Anna Rudels, head of the department of digitalization and communication at the Swedish Institute, told The Local that they were looking at extending their reach by for example telling more stories in video format.
“The reason why we choose to end the concept is that its geographic reach is simply not enough. The Swedish Institute’s job is to communicate with the rest of the world about Sweden and in order to succeed we need a wide reach. Today @sweden mainly reaches people in the US, UK and Sweden,” she said.
The venture has been lauded by the communications industry, with awards at the international Grand Prix, the Clio Awards and two Silver Lions at Cannes Lions, among others.
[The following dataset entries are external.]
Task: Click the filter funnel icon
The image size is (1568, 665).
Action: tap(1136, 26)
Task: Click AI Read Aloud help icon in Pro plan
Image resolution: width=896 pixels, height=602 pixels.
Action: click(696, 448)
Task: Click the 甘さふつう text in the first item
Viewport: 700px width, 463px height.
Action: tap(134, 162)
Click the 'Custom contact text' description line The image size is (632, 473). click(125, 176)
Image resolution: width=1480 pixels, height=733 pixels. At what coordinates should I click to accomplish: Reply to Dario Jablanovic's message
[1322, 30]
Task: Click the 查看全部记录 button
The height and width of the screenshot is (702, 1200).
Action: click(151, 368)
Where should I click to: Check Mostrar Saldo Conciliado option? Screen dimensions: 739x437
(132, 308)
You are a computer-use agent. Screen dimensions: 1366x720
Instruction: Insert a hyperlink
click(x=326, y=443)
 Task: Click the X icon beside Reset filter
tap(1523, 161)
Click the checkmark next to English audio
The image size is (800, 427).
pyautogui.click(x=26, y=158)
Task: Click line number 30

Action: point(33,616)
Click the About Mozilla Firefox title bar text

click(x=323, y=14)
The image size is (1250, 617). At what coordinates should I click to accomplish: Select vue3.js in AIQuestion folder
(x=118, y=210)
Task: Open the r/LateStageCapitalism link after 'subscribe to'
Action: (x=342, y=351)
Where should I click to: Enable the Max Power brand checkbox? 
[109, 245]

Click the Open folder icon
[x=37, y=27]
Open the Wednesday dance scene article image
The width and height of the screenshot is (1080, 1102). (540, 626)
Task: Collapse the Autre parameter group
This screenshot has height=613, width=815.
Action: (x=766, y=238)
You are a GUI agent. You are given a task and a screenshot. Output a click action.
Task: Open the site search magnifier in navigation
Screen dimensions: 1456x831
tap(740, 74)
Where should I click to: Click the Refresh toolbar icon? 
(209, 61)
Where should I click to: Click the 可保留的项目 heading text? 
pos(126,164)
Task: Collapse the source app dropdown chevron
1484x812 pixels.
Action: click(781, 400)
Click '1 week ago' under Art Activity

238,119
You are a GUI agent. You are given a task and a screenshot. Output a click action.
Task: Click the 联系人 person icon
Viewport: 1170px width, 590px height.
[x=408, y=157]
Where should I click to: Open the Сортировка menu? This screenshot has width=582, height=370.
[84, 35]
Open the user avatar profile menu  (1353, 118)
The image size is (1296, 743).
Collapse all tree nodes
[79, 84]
But there has also been controversy.
In 2016 it emerged that its curators had been receiving an increased amount of racist and sexist abuse, with organizers then telling The Local that they could be forced to close the account as a last resort.
Just a few months later it landed itself in hot water after it officially adopted a block list used by one of its curators, who had blocked 14,000 Twitter accounts deemed to be involved in “threats against migrants, women and LGBTQ people” or suspected of right-wing extremist or neo-Nazi links.
The move was harshly criticized after a copy of the list was leaked online, and was found to include members of the Swedish parliament, the Israeli ambassador to Sweden, newspaper Expressen’s foreign correspondent Magda Gad and well-known Swedish author Jonas Gardell, among others.
The Swedish Institute apologized and unblocked all 14,000 users.
Still, with more than 146,000 followers around the world, it is safe to say that many of its fans will miss following the curators’ tweets about topics as diverse as language, traditions, prepping, business and sport. A total of 356 people will have tweeted around 200,000 tweets on @sweden when the project ends, said the Swedish Institute, with the last curator set to post their final tweet on September 30th.
“Since Curators of Sweden started, the internet and social media have developed at an unprecedented rate. The same goes for our own digital channels. Today we manage more than twenty official Sweden accounts on social media, where we communicate with more than two million followers in English, Russian, Arabic and Chinese on a daily basis,” said Rudels in a statement.
“Every project has an end, and now – after nearly seven years – it is time for us to move on. We will develop new formats where we can reach more people in more countries than before.”
“We are truly grateful to all the curators who have been a part of this project over the years – they have been the heart and soul of Curators of Sweden, and without them this unique project wouldn’t have been possible.”